Directions -> Without the pictures, give every record again exactly.
___
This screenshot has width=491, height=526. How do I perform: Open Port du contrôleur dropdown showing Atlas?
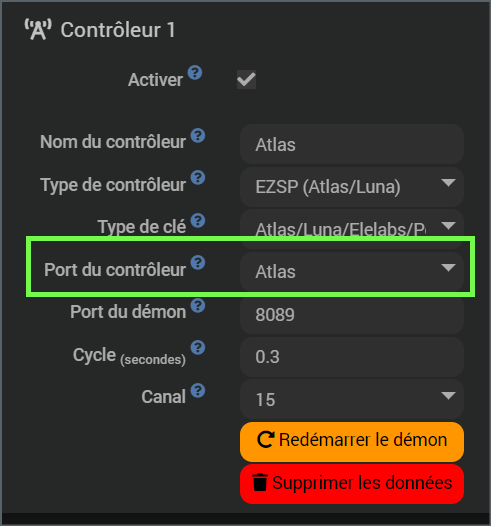pyautogui.click(x=352, y=271)
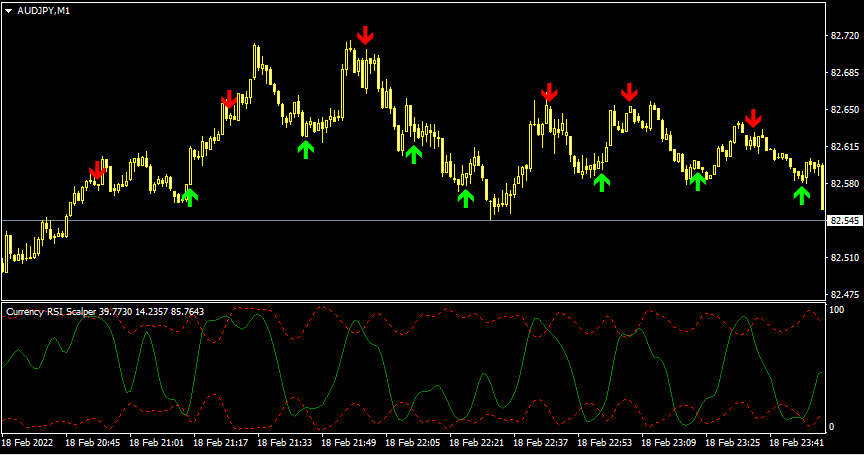Pick the green arrow above the 22:21 label

pyautogui.click(x=465, y=197)
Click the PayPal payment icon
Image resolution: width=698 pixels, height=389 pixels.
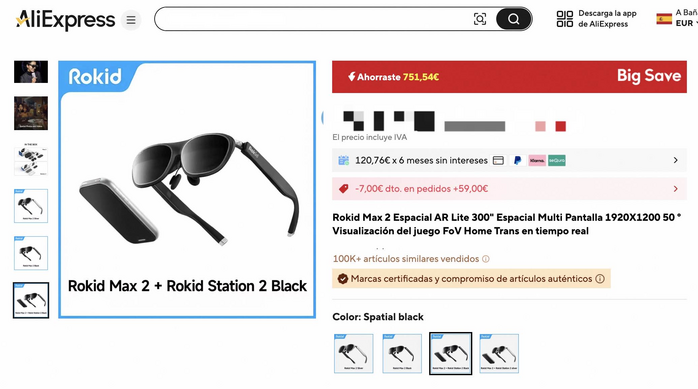(517, 161)
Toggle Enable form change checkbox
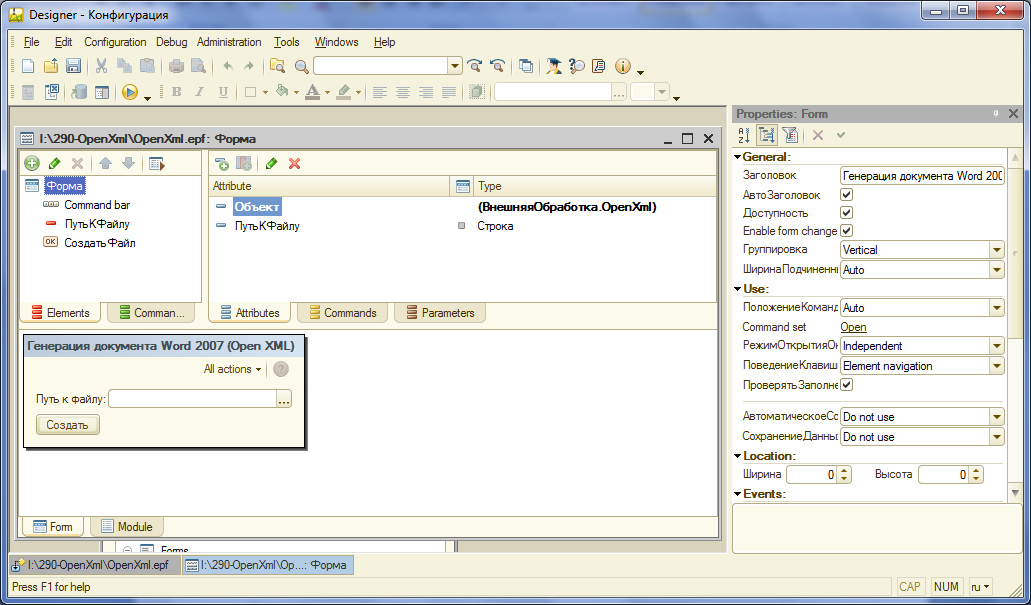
___
Exercise response ->
This screenshot has width=491, height=526. How do I perform: Open Port du contrôleur dropdown showing Atlas?
pyautogui.click(x=352, y=271)
Pick the green arrow above the 22:21 label

pyautogui.click(x=465, y=197)
Click the PayPal payment icon
Image resolution: width=698 pixels, height=389 pixels.
(517, 161)
Toggle Enable form change checkbox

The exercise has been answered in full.